The measured activation energy and stress exponent values of Ti alloy base composite are quite different from those values obtained from other studies on the creep deformation behavior of those high temperature application material systems such as dispersion strengthening alloy, precipitate strengthening alloy materials and Al alloy base particle reinforced metal matrix composites. From the experimental results, TiBp particle reinforced Ti base metal matrix composite made by blend elemental powder metallurgy has a superior creep resistance than Ti6242 matrix alloy. It seems that TiBp particles significantly increase creep deformation resistance and also give strong retardation effect on the dislocation movement at these test conditions. The retardation effect of TiBp particles on the dislocation movement is slightly reduced up to the higher temperature and lower stress condition.

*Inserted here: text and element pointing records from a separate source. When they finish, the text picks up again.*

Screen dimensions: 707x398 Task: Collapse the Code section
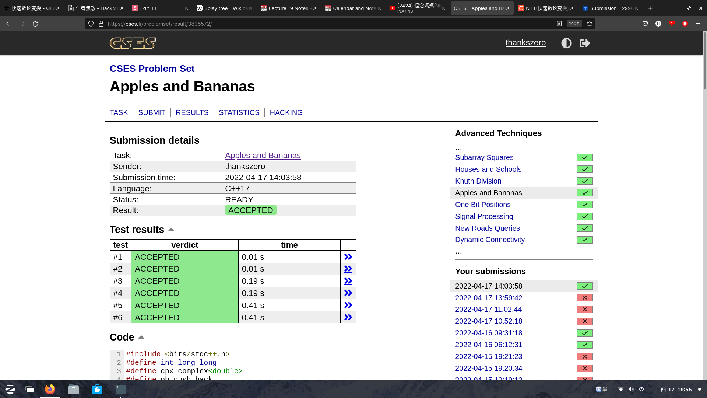click(141, 337)
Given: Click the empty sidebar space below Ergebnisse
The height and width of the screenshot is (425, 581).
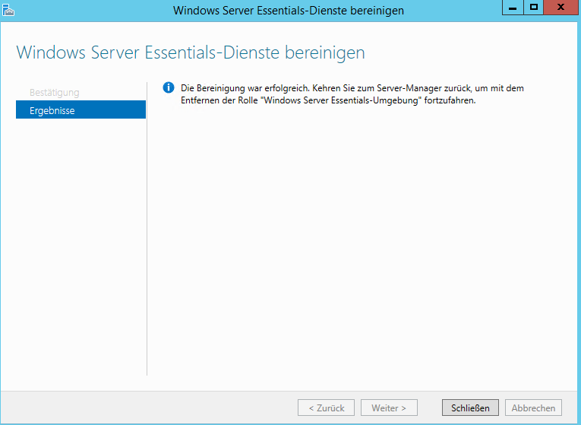Looking at the screenshot, I should click(81, 243).
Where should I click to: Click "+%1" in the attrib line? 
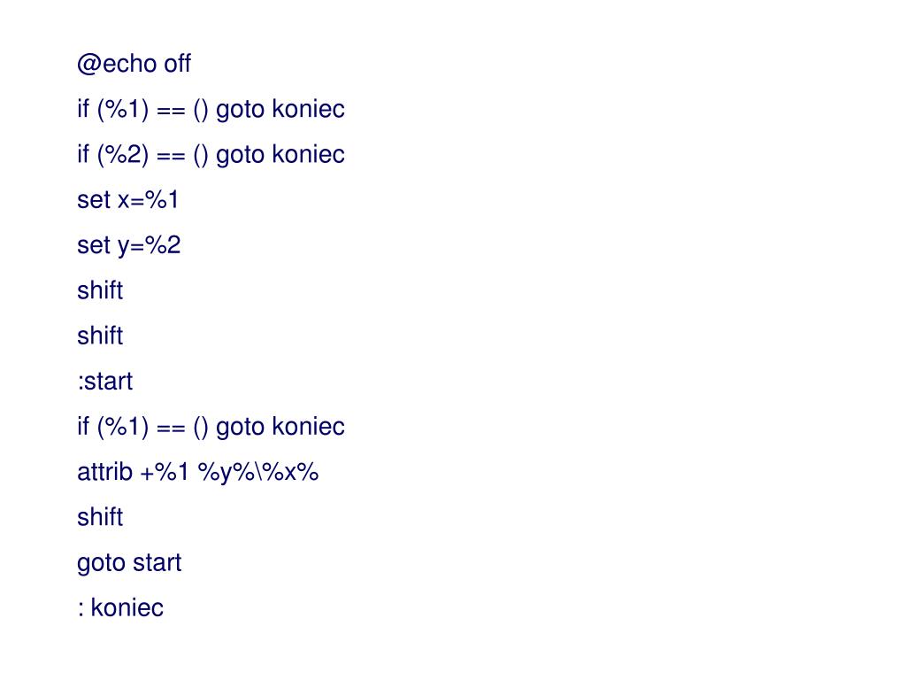click(165, 472)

Since TiBp particles act as an obstacle for dislocation gliding during creep, dislocation mean path might be limited by the TiBp particle spacing. The measured high apparent activation energy for creep at lower temperature high stress test condition in Ti6242/10vol%TiBp composite is responsible for TiBp reinforcement blocking effect. While creep deformation, gliding dislocation might be piled up to TiBp reinforcement and dislocation should break the particles to move forward. The energy for breaking the particles seems to be the origin of the measured high activation energy for creep of Ti6242 /10vol%TiBp composite. While grain boundary cavity formation and coalescence seems to be responsible for creep fracture mechanism for Ti6242 alloy, homogeneously dispersed TiBp particle reinforcement fracture is responsible for Ti6242/10vol%TiBp composite.
The rate controlling process of the steady state creep rate might be identical for the both alloy systems. The addition of TiBp particles gives a significant enhancement effect on the creep resistance in the primary and secondary creep regime in addition to the creep life by load transfer and microstructural strengthening effect.
This evaluation can be helpful to qualify these alloys for the use in light weight application components such as exguast valve in automobile industry and to maximize the operating time with good safety and performance of these alloys under operating condition. These results can be also bases of developing new titanium base composite which have good mechanical properties at high temperature. The knowhow of evaluating and developing new composite used for automobile industry is important because the interest is taken in automobile industry.